The draft does not call for tough new rules to end those abuses. Or for ramped-up loan modifications. Or for penalties for past violations. Instead, it requires banks to improve the management of their foreclosure processes, including such reforms as “measures to ensure that staff are trained specifically” for their jobs. The banks will also have to adhere to a few new common-sense rules like halting foreclosures while borrowers seek loan modifications and establishing a phone number at which a person will take questions from delinquent borrowers. Some regulators have reportedly said that fines may be imposed later.
But the gist of the terms is that from now on, banks — without admitting or denying wrongdoing — must abide by existing laws and current contracts. To clear up past violations, they are required to hire independent consultants to check a sample of recent foreclosures for evidence of improper evictions and impermissible fees.

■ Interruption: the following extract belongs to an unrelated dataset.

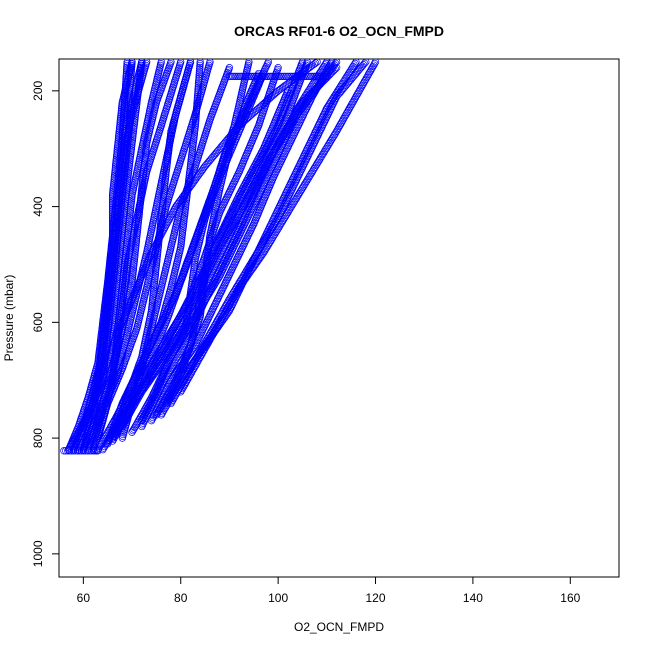 This screenshot has height=650, width=650. What do you see at coordinates (339, 31) in the screenshot?
I see `chart-title: ORCAS RF01-6 O2_OCN_FMPD` at bounding box center [339, 31].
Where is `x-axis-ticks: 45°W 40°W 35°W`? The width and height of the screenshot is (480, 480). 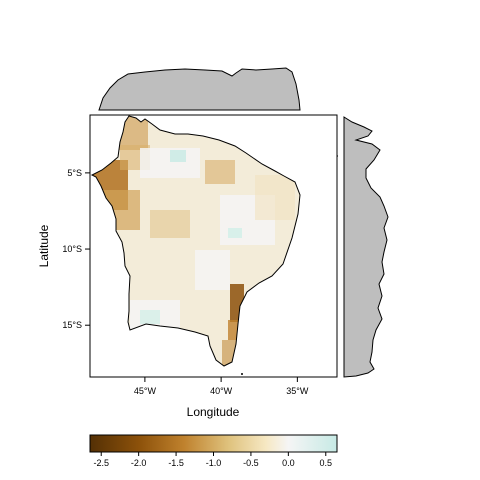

The consultants will be chosen and paid by the banks, which will decide how the reviews are conducted. Regulators will only approve the banks’ self-imposed practices. It is hard to imagine rigorous reviews, but if the consultants turn up problems, the banks are required to reimburse affected borrowers and investors as “appropriate.” It is apparently up to the banks to decide what is appropriate.
It gets worse. Consumer advocates have warned that banks may try to assert that these legal agreements pre-empt actions by the states to correct and punish foreclosure abuses. Banks may also try to argue that any additional rules by the new Consumer Financial Protection Bureau to help borrowers would be excessive regulation.
The least federal regulators could do is to stress that the agreements are not intended to pre-empt the states or undermine the consumer bureau. If they don’t, you can add foreclosure abuses to other bank outrages, like bailout-financed bonuses and taxpayer-subsidized profits.